# [WORK REQUEST]
Output the data that follows exactly, line for line.

# [ENTRIES SUPPLIED]
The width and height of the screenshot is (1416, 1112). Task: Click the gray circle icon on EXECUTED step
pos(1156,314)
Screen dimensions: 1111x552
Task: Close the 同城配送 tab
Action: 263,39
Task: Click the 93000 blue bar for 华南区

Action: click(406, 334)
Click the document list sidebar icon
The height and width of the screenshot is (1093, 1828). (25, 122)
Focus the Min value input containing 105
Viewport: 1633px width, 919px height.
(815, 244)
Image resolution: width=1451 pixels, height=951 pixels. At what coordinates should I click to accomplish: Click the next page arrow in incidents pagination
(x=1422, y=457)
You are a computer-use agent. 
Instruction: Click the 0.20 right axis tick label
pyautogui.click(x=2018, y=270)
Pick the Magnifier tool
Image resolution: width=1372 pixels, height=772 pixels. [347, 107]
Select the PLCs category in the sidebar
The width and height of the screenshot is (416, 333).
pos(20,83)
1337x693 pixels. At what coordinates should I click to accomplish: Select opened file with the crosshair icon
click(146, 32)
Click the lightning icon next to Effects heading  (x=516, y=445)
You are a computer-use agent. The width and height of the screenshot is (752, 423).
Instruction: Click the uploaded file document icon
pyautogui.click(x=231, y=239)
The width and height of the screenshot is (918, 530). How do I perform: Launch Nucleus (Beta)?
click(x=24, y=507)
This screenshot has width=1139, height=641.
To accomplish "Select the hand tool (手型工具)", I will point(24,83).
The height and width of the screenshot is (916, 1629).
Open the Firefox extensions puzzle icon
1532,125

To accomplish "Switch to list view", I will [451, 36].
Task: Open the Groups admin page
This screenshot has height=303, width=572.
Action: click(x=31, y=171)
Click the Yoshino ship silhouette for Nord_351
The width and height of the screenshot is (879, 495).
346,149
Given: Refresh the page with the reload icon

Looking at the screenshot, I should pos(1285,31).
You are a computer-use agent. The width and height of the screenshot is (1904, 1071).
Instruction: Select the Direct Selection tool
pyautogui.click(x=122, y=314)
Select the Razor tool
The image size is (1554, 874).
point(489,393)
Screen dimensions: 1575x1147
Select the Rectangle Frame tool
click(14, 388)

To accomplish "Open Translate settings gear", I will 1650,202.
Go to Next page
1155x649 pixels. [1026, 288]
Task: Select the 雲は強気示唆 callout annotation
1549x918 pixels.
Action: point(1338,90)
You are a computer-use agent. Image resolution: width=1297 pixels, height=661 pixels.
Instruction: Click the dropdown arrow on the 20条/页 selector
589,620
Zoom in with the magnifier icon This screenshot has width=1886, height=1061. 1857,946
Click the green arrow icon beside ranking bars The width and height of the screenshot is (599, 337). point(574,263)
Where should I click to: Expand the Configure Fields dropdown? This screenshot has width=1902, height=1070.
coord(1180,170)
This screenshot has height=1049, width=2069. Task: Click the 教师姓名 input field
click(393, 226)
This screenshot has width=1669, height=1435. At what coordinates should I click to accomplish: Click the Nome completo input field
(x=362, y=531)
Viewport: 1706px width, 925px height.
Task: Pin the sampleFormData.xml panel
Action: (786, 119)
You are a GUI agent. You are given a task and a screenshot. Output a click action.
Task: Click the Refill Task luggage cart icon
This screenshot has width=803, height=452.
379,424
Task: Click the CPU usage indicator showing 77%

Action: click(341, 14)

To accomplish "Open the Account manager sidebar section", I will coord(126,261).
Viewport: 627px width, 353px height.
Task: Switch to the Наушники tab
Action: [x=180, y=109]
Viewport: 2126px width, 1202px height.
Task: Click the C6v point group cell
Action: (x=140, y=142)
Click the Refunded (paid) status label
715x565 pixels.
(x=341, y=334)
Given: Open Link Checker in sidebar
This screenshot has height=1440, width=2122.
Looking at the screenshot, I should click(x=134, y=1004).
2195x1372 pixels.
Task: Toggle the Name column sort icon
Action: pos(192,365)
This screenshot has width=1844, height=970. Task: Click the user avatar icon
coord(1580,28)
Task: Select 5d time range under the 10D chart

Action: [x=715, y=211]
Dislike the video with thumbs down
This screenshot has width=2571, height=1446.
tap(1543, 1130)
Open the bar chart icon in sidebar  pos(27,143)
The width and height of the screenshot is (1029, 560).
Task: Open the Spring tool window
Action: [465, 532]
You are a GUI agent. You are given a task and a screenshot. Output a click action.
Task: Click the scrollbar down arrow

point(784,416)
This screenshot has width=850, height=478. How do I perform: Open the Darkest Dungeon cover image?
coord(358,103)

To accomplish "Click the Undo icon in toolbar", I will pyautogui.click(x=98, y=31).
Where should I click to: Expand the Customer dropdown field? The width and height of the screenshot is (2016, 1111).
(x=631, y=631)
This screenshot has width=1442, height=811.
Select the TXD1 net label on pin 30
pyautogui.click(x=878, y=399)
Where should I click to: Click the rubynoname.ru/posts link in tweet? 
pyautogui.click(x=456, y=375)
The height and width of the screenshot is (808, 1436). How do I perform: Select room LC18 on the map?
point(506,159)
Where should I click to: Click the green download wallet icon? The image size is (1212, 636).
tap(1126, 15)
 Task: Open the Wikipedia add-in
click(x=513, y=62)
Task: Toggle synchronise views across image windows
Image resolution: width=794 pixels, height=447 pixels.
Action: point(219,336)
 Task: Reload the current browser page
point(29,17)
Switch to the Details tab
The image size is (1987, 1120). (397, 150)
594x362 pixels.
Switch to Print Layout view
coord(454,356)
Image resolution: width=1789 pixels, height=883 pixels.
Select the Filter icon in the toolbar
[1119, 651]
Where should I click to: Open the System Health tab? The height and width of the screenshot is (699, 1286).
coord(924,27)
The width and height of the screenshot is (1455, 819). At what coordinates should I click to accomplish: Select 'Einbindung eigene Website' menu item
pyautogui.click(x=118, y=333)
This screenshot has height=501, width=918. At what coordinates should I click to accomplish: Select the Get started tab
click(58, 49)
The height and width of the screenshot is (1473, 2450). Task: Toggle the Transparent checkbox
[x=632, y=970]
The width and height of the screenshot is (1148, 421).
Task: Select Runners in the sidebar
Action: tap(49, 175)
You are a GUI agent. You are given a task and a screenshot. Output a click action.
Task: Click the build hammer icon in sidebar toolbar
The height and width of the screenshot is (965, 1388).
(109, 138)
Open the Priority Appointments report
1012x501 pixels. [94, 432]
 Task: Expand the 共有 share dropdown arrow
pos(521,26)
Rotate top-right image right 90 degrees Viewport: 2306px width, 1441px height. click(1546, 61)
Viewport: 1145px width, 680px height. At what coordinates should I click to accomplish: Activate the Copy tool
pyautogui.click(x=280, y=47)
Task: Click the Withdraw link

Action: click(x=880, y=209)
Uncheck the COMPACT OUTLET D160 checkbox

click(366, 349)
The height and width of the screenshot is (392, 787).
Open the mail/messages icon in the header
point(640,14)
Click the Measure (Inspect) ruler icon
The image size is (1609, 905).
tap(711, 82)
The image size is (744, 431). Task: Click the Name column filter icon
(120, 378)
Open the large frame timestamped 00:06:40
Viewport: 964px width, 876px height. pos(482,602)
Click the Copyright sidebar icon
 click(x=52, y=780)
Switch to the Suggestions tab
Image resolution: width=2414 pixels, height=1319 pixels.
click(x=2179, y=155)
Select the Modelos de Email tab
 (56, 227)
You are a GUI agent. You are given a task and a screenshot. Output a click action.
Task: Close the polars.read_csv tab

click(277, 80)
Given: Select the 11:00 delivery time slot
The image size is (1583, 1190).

# [TASK RESULT]
The width and height of the screenshot is (1416, 1112). Task: Click the gray circle icon on EXECUTED step
pos(1156,314)
Screen dimensions: 1111x552
Task: Close the 同城配送 tab
Action: 263,39
Task: Click the 93000 blue bar for 华南区

Action: click(406, 334)
Click the document list sidebar icon
The height and width of the screenshot is (1093, 1828). (25, 122)
Focus the Min value input containing 105
Viewport: 1633px width, 919px height.
(815, 244)
Image resolution: width=1451 pixels, height=951 pixels. At what coordinates should I click to accomplish: Click the next page arrow in incidents pagination
(x=1422, y=457)
You are a computer-use agent. 
Instruction: Click the 0.20 right axis tick label
pyautogui.click(x=2018, y=270)
Pick the Magnifier tool
Image resolution: width=1372 pixels, height=772 pixels. [347, 107]
Select the PLCs category in the sidebar
The width and height of the screenshot is (416, 333).
pos(20,83)
1337x693 pixels. At what coordinates should I click to accomplish: Select opened file with the crosshair icon
click(146, 32)
Click the lightning icon next to Effects heading  (x=516, y=445)
You are a computer-use agent. The width and height of the screenshot is (752, 423).
Instruction: Click the uploaded file document icon
pyautogui.click(x=231, y=239)
The width and height of the screenshot is (918, 530). How do I perform: Launch Nucleus (Beta)?
click(x=24, y=507)
This screenshot has width=1139, height=641.
To accomplish "Select the hand tool (手型工具)", I will point(24,83).
The height and width of the screenshot is (916, 1629).
Open the Firefox extensions puzzle icon
1532,125

To accomplish "Switch to list view", I will [451, 36].
Task: Open the Groups admin page
This screenshot has height=303, width=572.
Action: click(x=31, y=171)
Click the Yoshino ship silhouette for Nord_351
The width and height of the screenshot is (879, 495).
346,149
Given: Refresh the page with the reload icon

Looking at the screenshot, I should pos(1285,31).
You are a computer-use agent. The width and height of the screenshot is (1904, 1071).
Instruction: Select the Direct Selection tool
pyautogui.click(x=122, y=314)
Select the Razor tool
The image size is (1554, 874).
point(489,393)
Screen dimensions: 1575x1147
Select the Rectangle Frame tool
click(14, 388)

To accomplish "Open Translate settings gear", I will 1650,202.
Go to Next page
1155x649 pixels. [1026, 288]
Task: Select the 雲は強気示唆 callout annotation
1549x918 pixels.
Action: point(1338,90)
You are a computer-use agent. Image resolution: width=1297 pixels, height=661 pixels.
Instruction: Click the dropdown arrow on the 20条/页 selector
589,620
Zoom in with the magnifier icon This screenshot has width=1886, height=1061. 1857,946
Click the green arrow icon beside ranking bars The width and height of the screenshot is (599, 337). point(574,263)
Where should I click to: Expand the Configure Fields dropdown? This screenshot has width=1902, height=1070.
coord(1180,170)
This screenshot has height=1049, width=2069. Task: Click the 教师姓名 input field
click(393, 226)
This screenshot has width=1669, height=1435. At what coordinates should I click to accomplish: Click the Nome completo input field
(x=362, y=531)
Viewport: 1706px width, 925px height.
Task: Pin the sampleFormData.xml panel
Action: (786, 119)
You are a GUI agent. You are given a task and a screenshot. Output a click action.
Task: Click the Refill Task luggage cart icon
This screenshot has width=803, height=452.
379,424
Task: Click the CPU usage indicator showing 77%

Action: click(341, 14)

To accomplish "Open the Account manager sidebar section", I will coord(126,261).
Viewport: 627px width, 353px height.
Task: Switch to the Наушники tab
Action: [x=180, y=109]
Viewport: 2126px width, 1202px height.
Task: Click the C6v point group cell
Action: (x=140, y=142)
Click the Refunded (paid) status label
715x565 pixels.
(x=341, y=334)
Given: Open Link Checker in sidebar
This screenshot has height=1440, width=2122.
Looking at the screenshot, I should click(x=134, y=1004).
2195x1372 pixels.
Task: Toggle the Name column sort icon
Action: pos(192,365)
This screenshot has width=1844, height=970. Task: Click the user avatar icon
coord(1580,28)
Task: Select 5d time range under the 10D chart

Action: [x=715, y=211]
Dislike the video with thumbs down
This screenshot has width=2571, height=1446.
tap(1543, 1130)
Open the bar chart icon in sidebar  pos(27,143)
The width and height of the screenshot is (1029, 560).
Task: Open the Spring tool window
Action: [465, 532]
You are a GUI agent. You are given a task and a screenshot. Output a click action.
Task: Click the scrollbar down arrow

point(784,416)
This screenshot has width=850, height=478. How do I perform: Open the Darkest Dungeon cover image?
coord(358,103)

To accomplish "Click the Undo icon in toolbar", I will pyautogui.click(x=98, y=31).
Where should I click to: Expand the Customer dropdown field? The width and height of the screenshot is (2016, 1111).
(x=631, y=631)
This screenshot has width=1442, height=811.
Select the TXD1 net label on pin 30
pyautogui.click(x=878, y=399)
Where should I click to: Click the rubynoname.ru/posts link in tweet? 
pyautogui.click(x=456, y=375)
The height and width of the screenshot is (808, 1436). How do I perform: Select room LC18 on the map?
point(506,159)
Where should I click to: Click the green download wallet icon? The image size is (1212, 636).
tap(1126, 15)
 Task: Open the Wikipedia add-in
click(x=513, y=62)
Task: Toggle synchronise views across image windows
Image resolution: width=794 pixels, height=447 pixels.
Action: point(219,336)
 Task: Reload the current browser page
point(29,17)
Switch to the Details tab
The image size is (1987, 1120). (397, 150)
594x362 pixels.
Switch to Print Layout view
coord(454,356)
Image resolution: width=1789 pixels, height=883 pixels.
Select the Filter icon in the toolbar
[1119, 651]
Where should I click to: Open the System Health tab? The height and width of the screenshot is (699, 1286).
coord(924,27)
The width and height of the screenshot is (1455, 819). At what coordinates should I click to accomplish: Select 'Einbindung eigene Website' menu item
pyautogui.click(x=118, y=333)
This screenshot has height=501, width=918. At what coordinates should I click to accomplish: Select the Get started tab
click(58, 49)
The height and width of the screenshot is (1473, 2450). Task: Toggle the Transparent checkbox
[x=632, y=970]
The width and height of the screenshot is (1148, 421).
Task: Select Runners in the sidebar
Action: tap(49, 175)
You are a GUI agent. You are given a task and a screenshot. Output a click action.
Task: Click the build hammer icon in sidebar toolbar
The height and width of the screenshot is (965, 1388).
(109, 138)
Open the Priority Appointments report
1012x501 pixels. [94, 432]
 Task: Expand the 共有 share dropdown arrow
pos(521,26)
Rotate top-right image right 90 degrees Viewport: 2306px width, 1441px height. click(1546, 61)
Viewport: 1145px width, 680px height. At what coordinates should I click to accomplish: Activate the Copy tool
pyautogui.click(x=280, y=47)
Task: Click the Withdraw link

Action: click(x=880, y=209)
Uncheck the COMPACT OUTLET D160 checkbox

click(366, 349)
The height and width of the screenshot is (392, 787).
Open the mail/messages icon in the header
point(640,14)
Click the Measure (Inspect) ruler icon
The image size is (1609, 905).
tap(711, 82)
The image size is (744, 431). Task: Click the Name column filter icon
(120, 378)
Open the large frame timestamped 00:06:40
Viewport: 964px width, 876px height. pos(482,602)
Click the Copyright sidebar icon
 click(x=52, y=780)
Switch to the Suggestions tab
Image resolution: width=2414 pixels, height=1319 pixels.
click(x=2179, y=155)
Select the Modelos de Email tab
 (56, 227)
You are a GUI agent. You are given a task and a screenshot. Output a click action.
Task: Close the polars.read_csv tab

click(277, 80)
Given: Select the 11:00 delivery time slot
The image size is (1583, 1190).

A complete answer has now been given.